» Exercise instructions:
Once the line containing "The height and width of the screenshot is (1358, 2523)." is located, give it again exactly, together with each line that follows it to the end of the entries, and add nothing else.

» Given information:
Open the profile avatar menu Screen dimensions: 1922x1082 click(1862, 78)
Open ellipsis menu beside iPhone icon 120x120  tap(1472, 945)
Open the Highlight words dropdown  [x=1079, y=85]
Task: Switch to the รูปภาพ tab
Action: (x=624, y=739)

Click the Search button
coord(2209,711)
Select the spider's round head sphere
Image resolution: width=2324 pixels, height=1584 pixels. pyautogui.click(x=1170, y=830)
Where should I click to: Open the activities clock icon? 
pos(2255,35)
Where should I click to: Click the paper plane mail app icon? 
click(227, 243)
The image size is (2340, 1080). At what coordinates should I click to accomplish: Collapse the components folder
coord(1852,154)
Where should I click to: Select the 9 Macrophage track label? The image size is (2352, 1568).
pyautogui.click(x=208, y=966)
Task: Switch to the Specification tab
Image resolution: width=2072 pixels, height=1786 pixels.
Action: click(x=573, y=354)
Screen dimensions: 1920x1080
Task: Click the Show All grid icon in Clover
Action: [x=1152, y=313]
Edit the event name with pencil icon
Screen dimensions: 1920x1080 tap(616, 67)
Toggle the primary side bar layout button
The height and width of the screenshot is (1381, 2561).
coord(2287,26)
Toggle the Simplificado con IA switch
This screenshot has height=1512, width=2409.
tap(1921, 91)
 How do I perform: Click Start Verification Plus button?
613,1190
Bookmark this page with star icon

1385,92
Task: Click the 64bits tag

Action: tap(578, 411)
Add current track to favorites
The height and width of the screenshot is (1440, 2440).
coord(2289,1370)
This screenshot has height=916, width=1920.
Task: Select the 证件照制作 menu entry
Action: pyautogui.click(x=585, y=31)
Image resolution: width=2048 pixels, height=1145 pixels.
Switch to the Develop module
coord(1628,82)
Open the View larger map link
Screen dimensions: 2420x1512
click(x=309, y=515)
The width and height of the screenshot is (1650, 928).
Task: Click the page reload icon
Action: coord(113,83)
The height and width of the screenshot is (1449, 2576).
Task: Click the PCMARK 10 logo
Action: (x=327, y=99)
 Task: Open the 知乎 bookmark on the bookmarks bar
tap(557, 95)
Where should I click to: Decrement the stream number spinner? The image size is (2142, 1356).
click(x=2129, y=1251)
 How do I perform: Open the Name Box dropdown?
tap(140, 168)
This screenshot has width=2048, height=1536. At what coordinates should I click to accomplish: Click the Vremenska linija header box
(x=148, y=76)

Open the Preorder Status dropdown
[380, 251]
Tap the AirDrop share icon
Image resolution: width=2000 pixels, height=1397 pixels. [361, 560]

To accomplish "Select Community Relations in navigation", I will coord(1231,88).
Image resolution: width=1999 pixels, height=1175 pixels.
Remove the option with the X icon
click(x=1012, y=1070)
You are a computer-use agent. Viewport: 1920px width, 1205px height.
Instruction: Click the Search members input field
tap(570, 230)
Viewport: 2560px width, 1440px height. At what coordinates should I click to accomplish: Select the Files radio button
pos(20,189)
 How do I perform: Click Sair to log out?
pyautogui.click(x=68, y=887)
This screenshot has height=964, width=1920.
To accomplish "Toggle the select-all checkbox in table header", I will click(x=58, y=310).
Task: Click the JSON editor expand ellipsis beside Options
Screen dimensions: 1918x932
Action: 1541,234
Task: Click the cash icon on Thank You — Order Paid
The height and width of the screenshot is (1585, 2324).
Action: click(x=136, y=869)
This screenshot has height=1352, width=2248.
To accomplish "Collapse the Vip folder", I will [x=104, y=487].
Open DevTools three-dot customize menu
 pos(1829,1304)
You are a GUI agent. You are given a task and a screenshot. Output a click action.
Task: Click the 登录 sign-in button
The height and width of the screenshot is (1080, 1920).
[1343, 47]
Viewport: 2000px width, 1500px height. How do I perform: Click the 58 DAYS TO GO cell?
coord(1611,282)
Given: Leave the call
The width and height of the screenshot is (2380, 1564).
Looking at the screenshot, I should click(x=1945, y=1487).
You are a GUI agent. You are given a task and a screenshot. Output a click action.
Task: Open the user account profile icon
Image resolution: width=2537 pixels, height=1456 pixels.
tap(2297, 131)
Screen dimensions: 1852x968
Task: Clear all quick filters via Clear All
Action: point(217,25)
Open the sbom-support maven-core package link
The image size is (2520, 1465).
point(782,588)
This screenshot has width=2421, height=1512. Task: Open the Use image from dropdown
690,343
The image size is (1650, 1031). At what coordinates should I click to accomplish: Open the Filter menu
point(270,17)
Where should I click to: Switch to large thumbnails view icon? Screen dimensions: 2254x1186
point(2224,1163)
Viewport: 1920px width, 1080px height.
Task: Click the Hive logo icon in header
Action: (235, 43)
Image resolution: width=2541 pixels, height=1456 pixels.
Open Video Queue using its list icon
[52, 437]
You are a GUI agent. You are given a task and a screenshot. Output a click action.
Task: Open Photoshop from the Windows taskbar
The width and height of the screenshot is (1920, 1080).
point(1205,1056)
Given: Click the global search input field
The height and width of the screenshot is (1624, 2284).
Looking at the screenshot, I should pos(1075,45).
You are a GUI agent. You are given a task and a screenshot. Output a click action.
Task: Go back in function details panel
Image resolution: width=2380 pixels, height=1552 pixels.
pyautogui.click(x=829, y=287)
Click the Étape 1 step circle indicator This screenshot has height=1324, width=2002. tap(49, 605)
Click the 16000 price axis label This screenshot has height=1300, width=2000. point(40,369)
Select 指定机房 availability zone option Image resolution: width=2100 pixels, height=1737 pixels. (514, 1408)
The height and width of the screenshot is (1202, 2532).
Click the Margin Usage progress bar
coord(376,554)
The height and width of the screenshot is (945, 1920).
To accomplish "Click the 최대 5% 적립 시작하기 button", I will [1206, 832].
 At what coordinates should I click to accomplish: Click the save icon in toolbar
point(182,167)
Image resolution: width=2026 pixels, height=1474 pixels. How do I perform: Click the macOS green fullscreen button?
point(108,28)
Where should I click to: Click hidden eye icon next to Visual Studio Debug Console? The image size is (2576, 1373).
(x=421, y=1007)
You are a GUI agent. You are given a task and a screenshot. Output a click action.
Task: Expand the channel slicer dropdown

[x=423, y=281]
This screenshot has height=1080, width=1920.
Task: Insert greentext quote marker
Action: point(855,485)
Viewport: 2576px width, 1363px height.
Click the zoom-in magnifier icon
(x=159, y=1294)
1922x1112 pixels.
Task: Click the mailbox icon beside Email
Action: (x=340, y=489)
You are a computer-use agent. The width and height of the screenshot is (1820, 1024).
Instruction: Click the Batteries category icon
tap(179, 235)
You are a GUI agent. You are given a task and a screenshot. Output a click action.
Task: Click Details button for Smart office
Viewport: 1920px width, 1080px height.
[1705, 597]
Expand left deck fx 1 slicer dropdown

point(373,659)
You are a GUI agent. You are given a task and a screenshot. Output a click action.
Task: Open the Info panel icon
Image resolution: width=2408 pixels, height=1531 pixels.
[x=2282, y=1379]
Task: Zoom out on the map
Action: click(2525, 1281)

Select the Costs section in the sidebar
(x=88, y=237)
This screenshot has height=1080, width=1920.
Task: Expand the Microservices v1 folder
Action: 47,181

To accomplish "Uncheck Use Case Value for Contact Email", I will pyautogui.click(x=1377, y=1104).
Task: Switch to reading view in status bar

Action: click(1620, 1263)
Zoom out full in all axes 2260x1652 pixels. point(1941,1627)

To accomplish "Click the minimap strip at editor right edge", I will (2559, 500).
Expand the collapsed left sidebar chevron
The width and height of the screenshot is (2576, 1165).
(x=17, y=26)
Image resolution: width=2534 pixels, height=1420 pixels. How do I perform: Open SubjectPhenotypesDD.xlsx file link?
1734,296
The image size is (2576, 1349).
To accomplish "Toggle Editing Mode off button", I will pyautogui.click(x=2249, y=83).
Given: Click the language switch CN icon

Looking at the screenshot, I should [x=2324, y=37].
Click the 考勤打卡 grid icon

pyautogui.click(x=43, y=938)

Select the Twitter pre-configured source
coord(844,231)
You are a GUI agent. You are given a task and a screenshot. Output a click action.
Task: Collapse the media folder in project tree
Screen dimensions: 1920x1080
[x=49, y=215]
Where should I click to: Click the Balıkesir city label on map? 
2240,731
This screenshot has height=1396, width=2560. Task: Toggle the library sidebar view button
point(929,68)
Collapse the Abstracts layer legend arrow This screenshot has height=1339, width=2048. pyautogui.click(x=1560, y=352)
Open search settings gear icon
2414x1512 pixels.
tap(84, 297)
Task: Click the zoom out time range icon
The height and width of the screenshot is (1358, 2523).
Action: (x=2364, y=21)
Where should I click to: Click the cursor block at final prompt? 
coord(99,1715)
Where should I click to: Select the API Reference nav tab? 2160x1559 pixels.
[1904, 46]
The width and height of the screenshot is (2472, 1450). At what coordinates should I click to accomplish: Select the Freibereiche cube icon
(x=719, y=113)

» Problem solution:
The height and width of the screenshot is (1358, 2523).
Action: (x=2364, y=21)
Where should I click to: Click the cursor block at final prompt? 
coord(99,1715)
Where should I click to: Select the API Reference nav tab? 2160x1559 pixels.
[1904, 46]
The width and height of the screenshot is (2472, 1450). At what coordinates should I click to accomplish: Select the Freibereiche cube icon
(x=719, y=113)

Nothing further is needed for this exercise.